■ Aim of the exercise
From the line that holds "You are a computer-use agent. The" to the end of the records, reproduce every line exactly. No pictures.
┌─ Records for this task
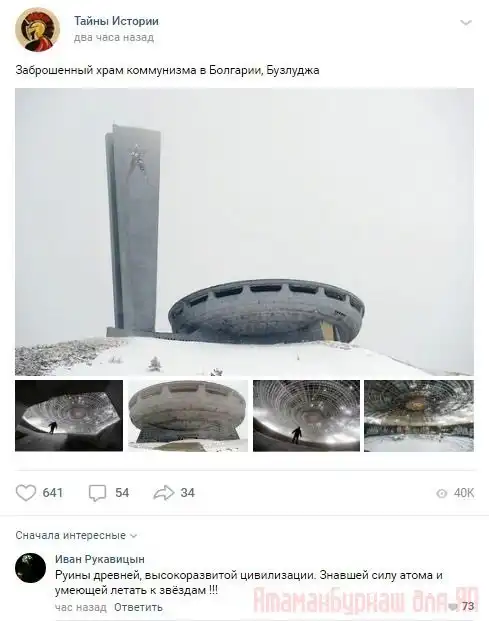Share the post via arrow icon
The image size is (489, 621).
pos(164,493)
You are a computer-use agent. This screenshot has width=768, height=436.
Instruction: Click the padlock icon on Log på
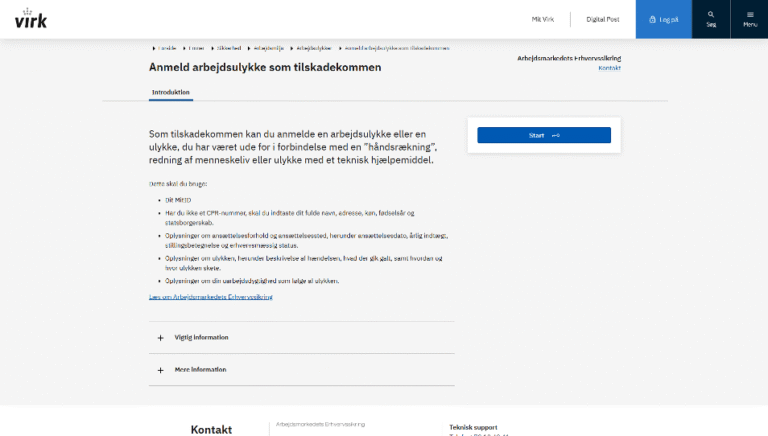click(x=653, y=19)
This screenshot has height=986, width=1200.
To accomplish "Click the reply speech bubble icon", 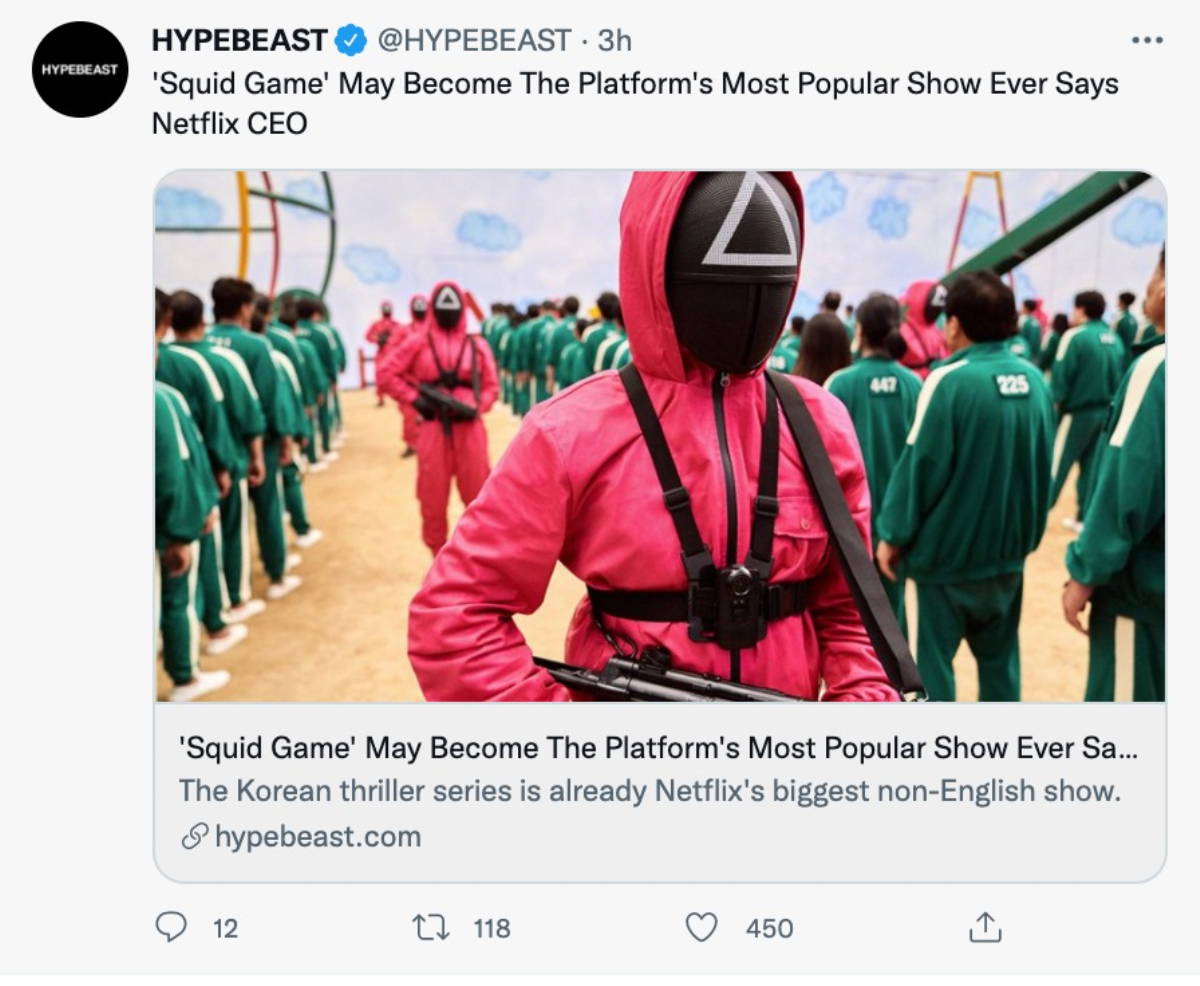I will (171, 928).

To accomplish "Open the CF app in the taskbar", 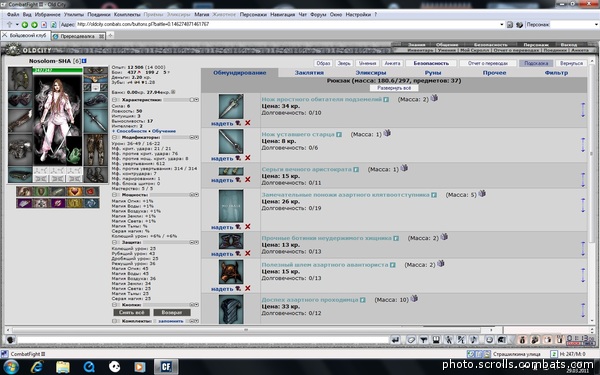I will click(166, 367).
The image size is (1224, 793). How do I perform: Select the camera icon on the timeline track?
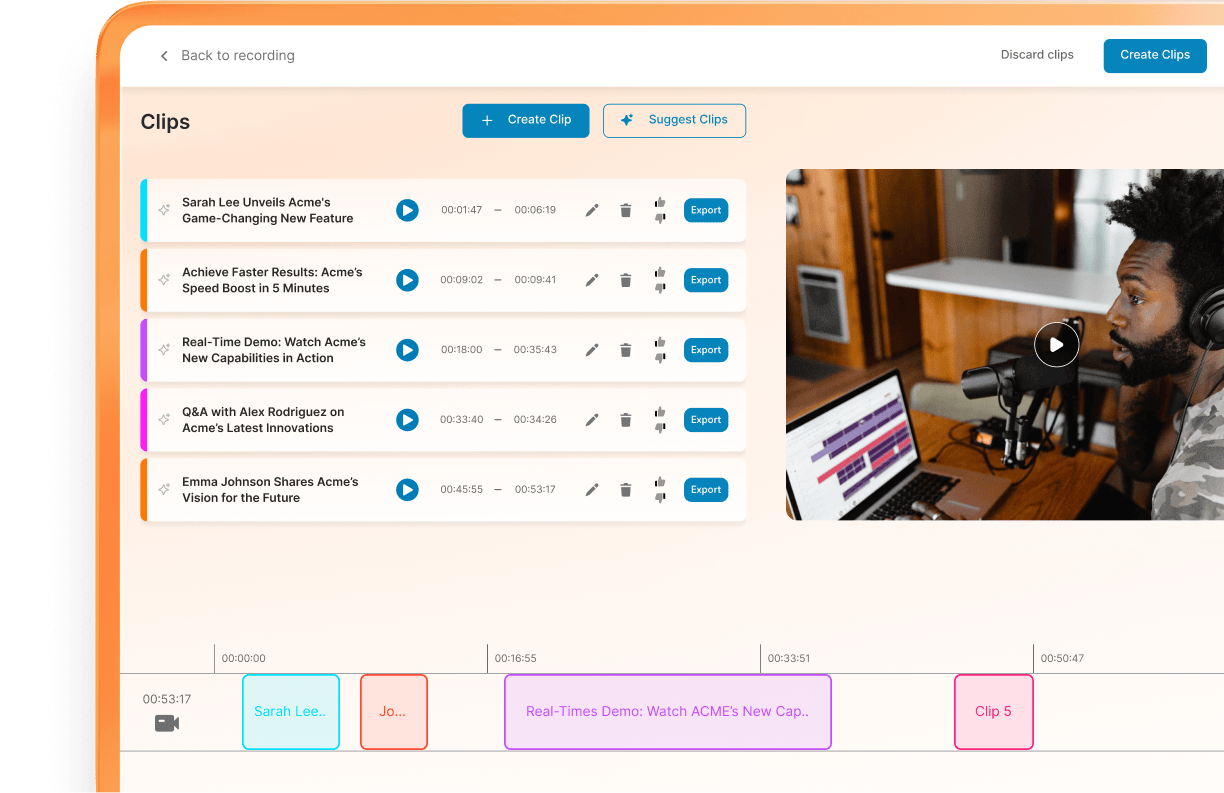click(x=167, y=722)
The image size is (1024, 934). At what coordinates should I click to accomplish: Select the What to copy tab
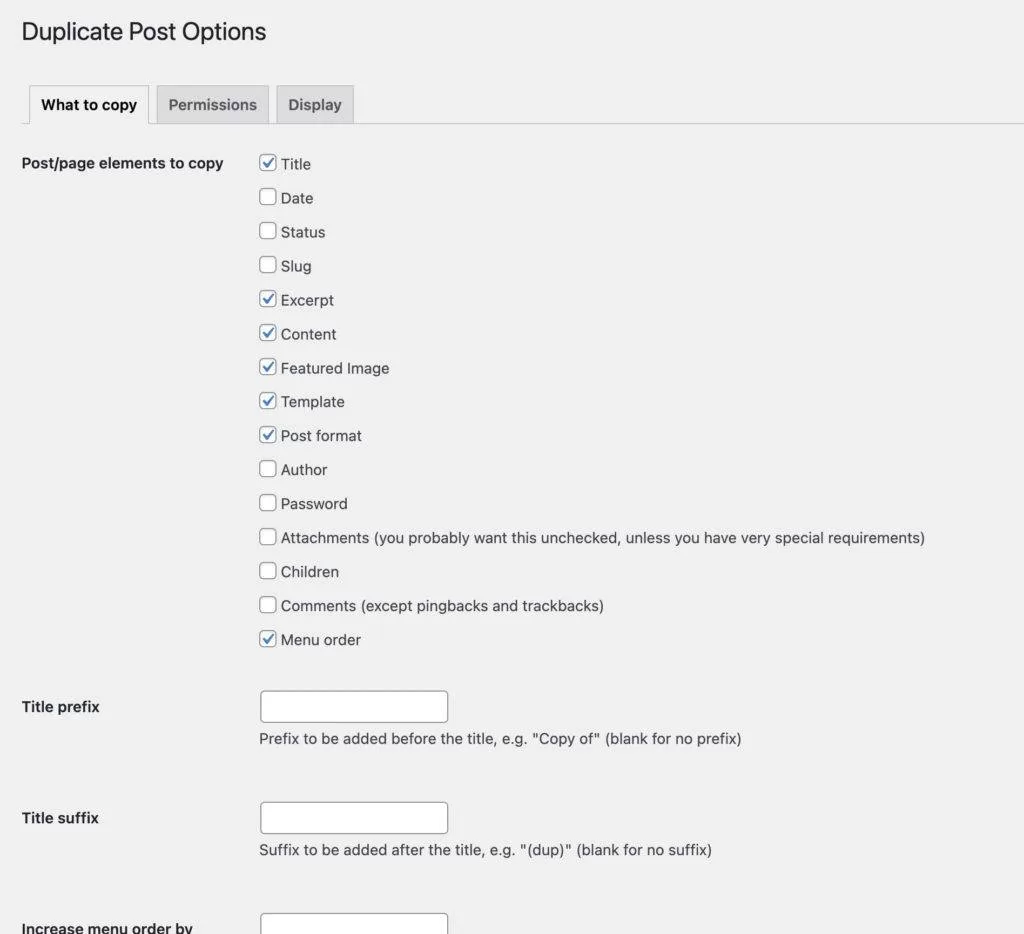(x=89, y=105)
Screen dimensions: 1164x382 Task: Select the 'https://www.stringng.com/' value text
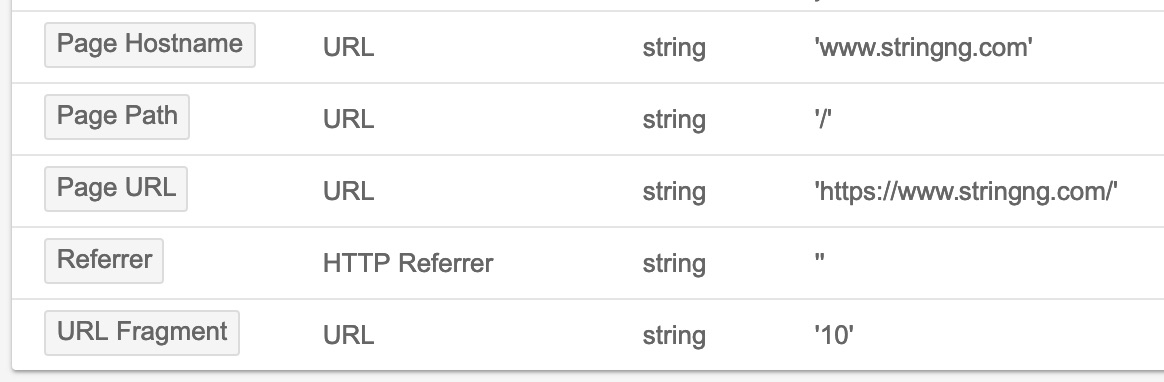coord(966,191)
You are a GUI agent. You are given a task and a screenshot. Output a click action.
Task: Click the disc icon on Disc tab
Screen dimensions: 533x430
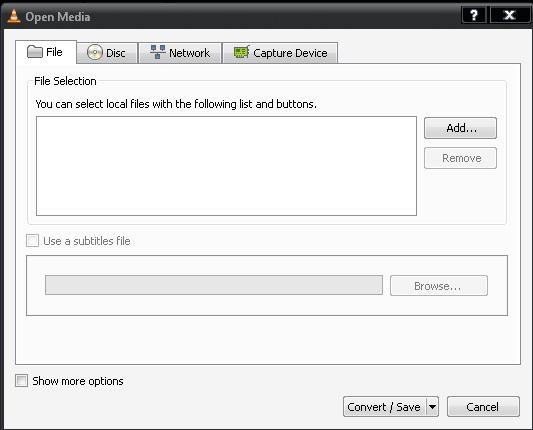pos(94,53)
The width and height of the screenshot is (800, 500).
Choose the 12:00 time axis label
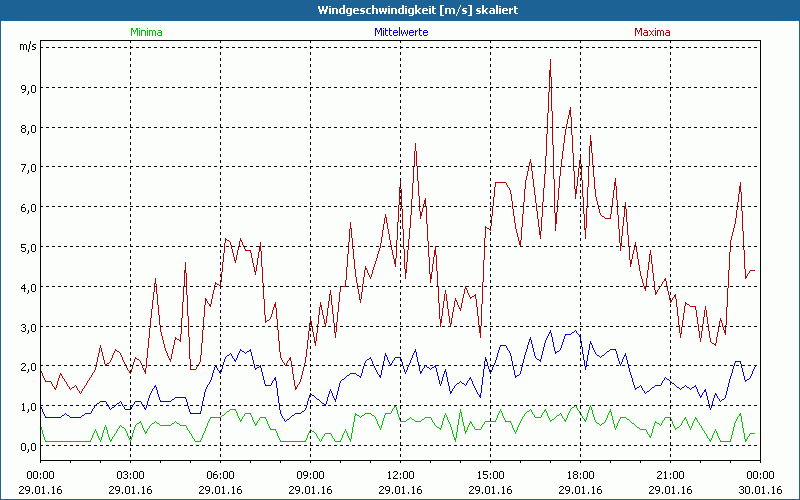point(400,474)
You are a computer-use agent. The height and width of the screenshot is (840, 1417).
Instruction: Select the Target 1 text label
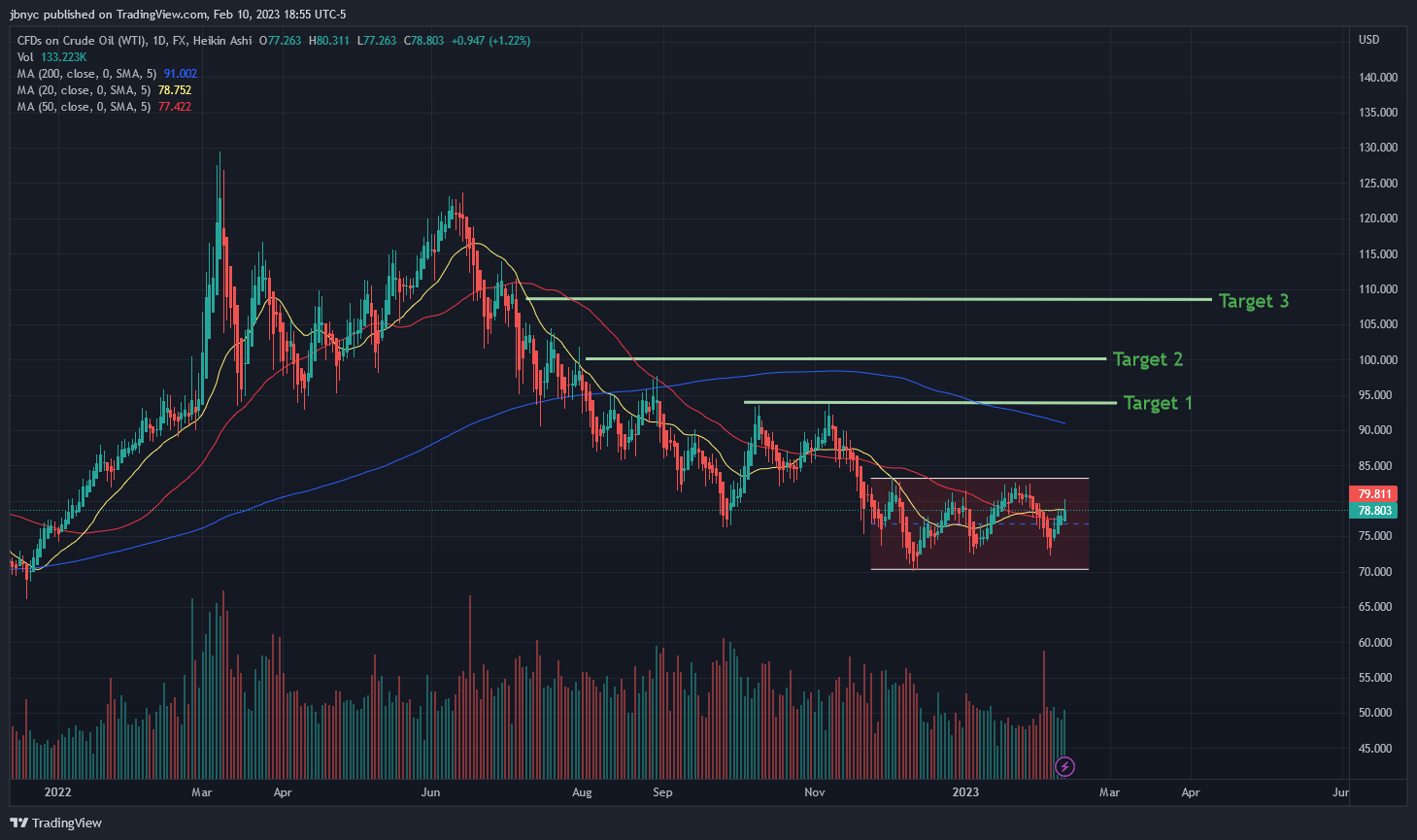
└─
■ Output below
You are a computer-use agent. The height and width of the screenshot is (840, 1417).
Instruction: Select the Target 1 text label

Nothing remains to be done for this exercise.